At the end of this speech the court sentenced Thomas More to the gruesome death of a traitor: hanging until he was half dead, then taken down alive, the intestines ripped out of his body and burned before his eyes, his genitals hacked off, and finally the mercy of beheading.

None of More’s family was in the courtroom, but his children were waiting for him at the Tower. John More knelt in the street to receive his father’s blessing. Margaret Roper elbowed her way through the guards and flung her arms around her father’s neck, weeping, kissing him, refusing to let him go.

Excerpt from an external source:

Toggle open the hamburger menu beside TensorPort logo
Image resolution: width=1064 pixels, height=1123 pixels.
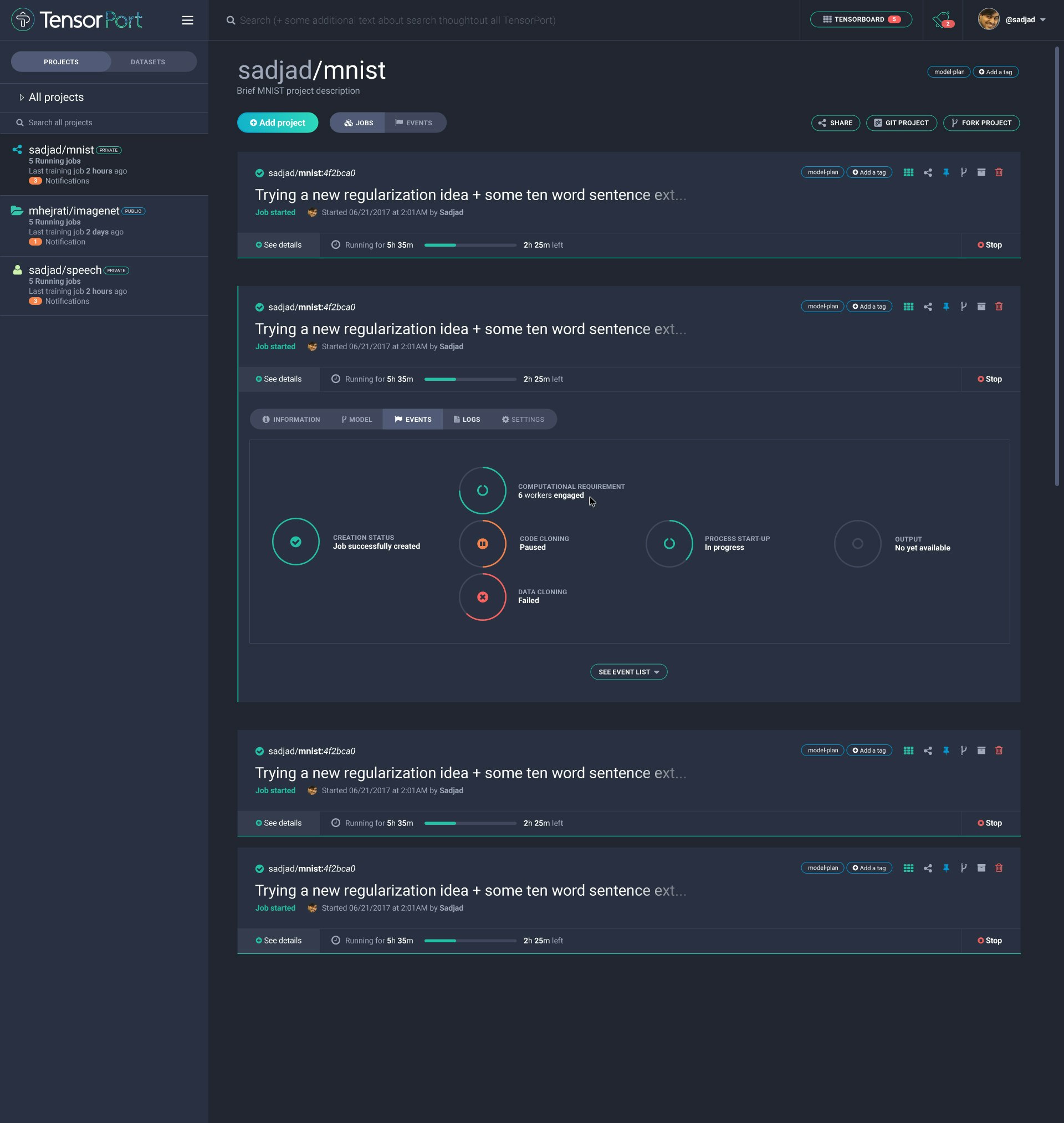(x=187, y=20)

During the six days between More’s condemnation and his execution Henry VIII commuted the sentence to simple beheading. On the morning of July 7 More dressed himself in his best clothes, took a small wooden cross in his hand, and walked the 200 yards from the Middle Gate of the Tower of London to Tower Hill. A large crowd had turned out to witness his execution. On the scaffold he asked them to bear witness that he was giving his life “for the faith of the Holy Catholic Church” and to remember that he died “the king’s good servant, but God’s first.” Then he knelt down and recited Psalm 51, the Miserere. When he had finished praying More forgave, blessed, and kissed the headsman. When he had laid his neck on block and indicated that he was ready, the executioner beheaded Thomas More with a single blow of the ax.

Some of More’s family were present when his body was buried in the Chapel of St. Peter ad Vincula in the Tower. His head was boiled, impaled on a stake, and displayed on London Bridge. More’s daughter Margaret retrieved the head and buried it in her husband’s family vault in the Church of St. Dunstan outside the walls of Canterbury where it still is today.